2)    Belum optimalnya mekanisme kontrol terhadap RKBMN yang diajukan.
Proses perencanaan kebutuhan selama ini dirumuskan sendiri oleh Pengguna Barang (dalam hal ini adalah Kementerian/Lembaga masing-masing), sementara persetujuan penganggaran dilakukan oleh Direktorat Jenderal Anggaran (DJA) Kementerian Keuangan. Sebagaimana dijelaskan di atas, dalam proses perencanaan kebutuhan, selama ini DJKN sama sekali tidak diberi kewenangan apapun untuk menyentuhnya. Implikasinya, tidak ada mekanisme kontrol yang memadai terhadap Kementerian/Lembaga dalam merumuskan barang apa saja yang memang benar-benar Kementerian/Lembaga itu butuhkan. Kondisi demikian bisa berakibat pada terjadinya ketidaktepatan perencanaan kebutuhan yang dirumuskan sendiri oleh Kementerian/Lembaga itu. Ujung-ujungnya, jika kemudian rencana kebutuhan ini dianggarkan, realisasinya menjadi sulit untuk diterapkan_sebagai akibat dari tidak direncanakan dengan matang; atau kalaupun terealisasi, akan berakibat pada terjadinya redundansi barang di kemudian hari.  Hal ini tentu saja akan berdampak pada terjadinya inefektivitas, inefisiensi, dan tidak optimalnya pengelolaan BMN.

3)    Ketentuan yang tidak konsisten antara peraturan yang satu dengan yang lain.
Dalam sebuah institusi pemerintah, peraturan menjadi dasar yang sangat penting dalam melaksanakan sebuah tindakan atau kegiatan, sehingga aturan yang konsiten dan stabil sangatlah diperlukan. Namun tidak dapat dipungkiri bahwa aturan tersebut dapat berubah-ubah seiring dengan perkembangan kondisi, kemajuan teknologi, serta perkemban sistem informasi.
Permasalahan akan timbul jika ketentuan yang mengatur hal yang sama antara peraturan yang satu dengan peraturan yang lainnya berbeda, sebagai contoh dalam PP No.27 Tahun 2014 Pasal 9 ayat (4) disebutkan bahwa Perencanaan  Kebutuhan kecuali untuk Penghapusan, berpedoman pada standar barang, standar kebutuhan; dan/atau standar harga.

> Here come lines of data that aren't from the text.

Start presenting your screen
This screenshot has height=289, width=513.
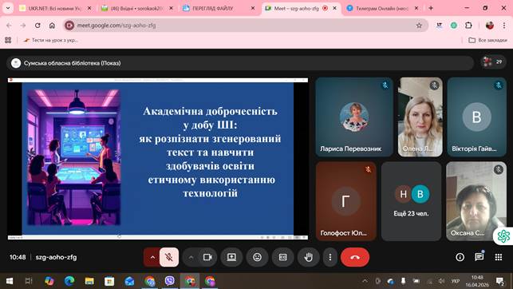pyautogui.click(x=231, y=257)
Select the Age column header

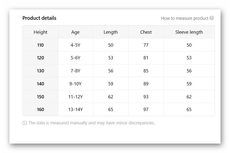pyautogui.click(x=75, y=32)
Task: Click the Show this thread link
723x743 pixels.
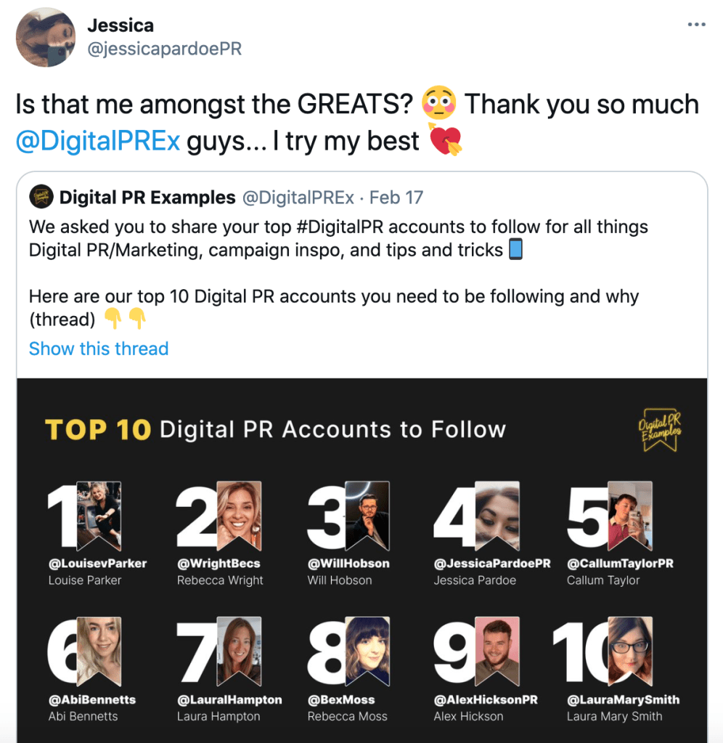Action: [99, 349]
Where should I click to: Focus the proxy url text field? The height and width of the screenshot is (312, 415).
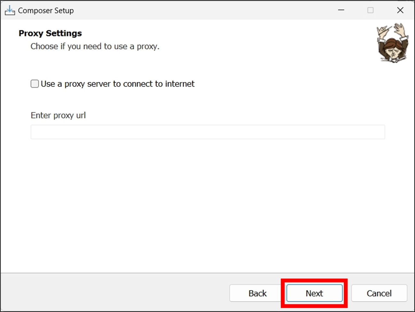pos(207,132)
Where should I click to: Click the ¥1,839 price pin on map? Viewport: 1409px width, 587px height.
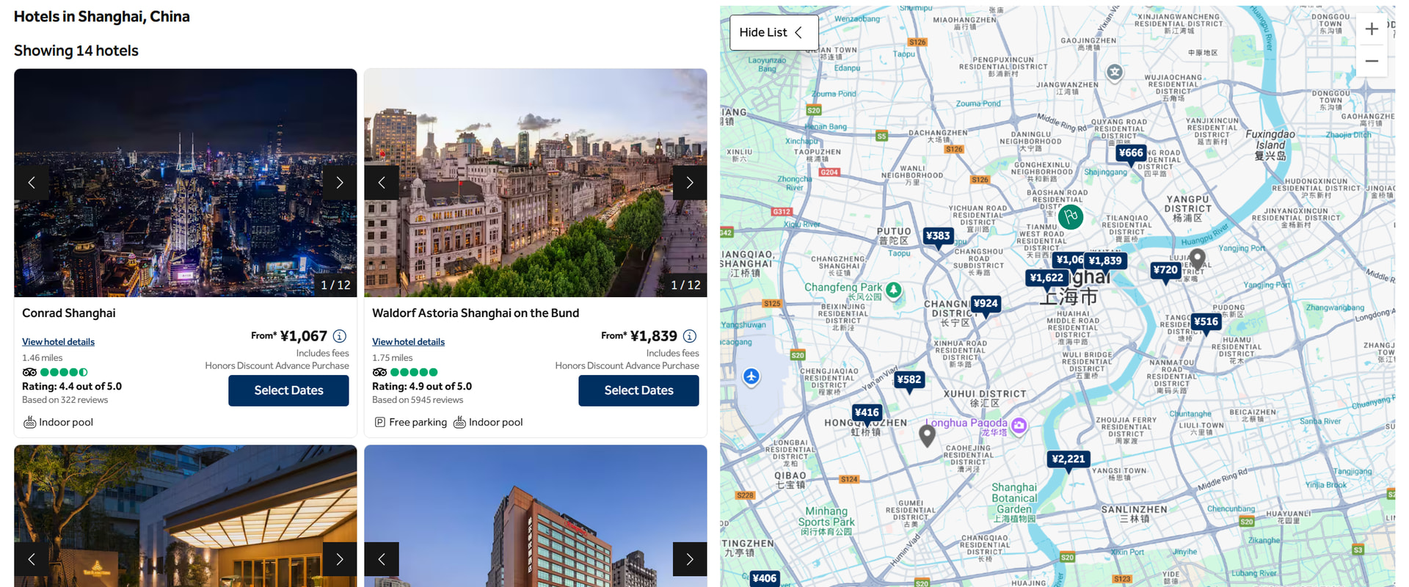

Sedangkan dalam Peraturan Menteri Keuangan Nomor 150/PMK.06/2014, perencanaan kebutuhan BMN berpedoman pada rensta K/L, standar barang, standar kebutuhan.

Atas dasar kondisi diatas, maka diperlukan langkah-langkah strategis agar rencana kebutuhan dirumuskan dengan benar dan tepat sesuai dengan apa yang nyata-nyata dibutuhkan; penganggaran dilakukan sesuai dengan rencana kebutuhan, meningkatkan efisiensi, efektifitas, dan menciptakan nilai tambah dalam mengelola aset, yaitu :
1.      Mengoptimalkan peran APIP.
Peran APIP sangat dibutuhkan guna meningkatkan keandalan database BMN yang dicatat oleh Kuasa Pengguna Barang, review terhadap kebenaran dan kelangkapan RKBMN serta kepatuhan terhadap penerapan ketentuan perencanaan kebutuhan BMN.
Untuk merumuskan apakah benar Kementerian/Lembaga membutuhkan atau tidaknya suatu BMN, tentu dibutuhkan databaseBMN yang andal. Tanpa database yang andal, pelaksanaan perencanaan kebutuhan dan penganggaran sudah pasti tidak akan berjalan sebagaimana yang diharapkan.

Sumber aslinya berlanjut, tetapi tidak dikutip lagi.